Stated task →
Transcribe each of the following items word for word.

[Begin Records for the exercise]

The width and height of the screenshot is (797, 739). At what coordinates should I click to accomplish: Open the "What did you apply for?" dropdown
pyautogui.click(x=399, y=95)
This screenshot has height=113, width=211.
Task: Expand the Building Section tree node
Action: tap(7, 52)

[End Records for the exercise]

Result below →
The width and height of the screenshot is (797, 739). At what coordinates should I click to accomplish: Open the "What did you apply for?" dropdown
pyautogui.click(x=399, y=95)
This screenshot has height=113, width=211.
Task: Expand the Building Section tree node
Action: tap(7, 52)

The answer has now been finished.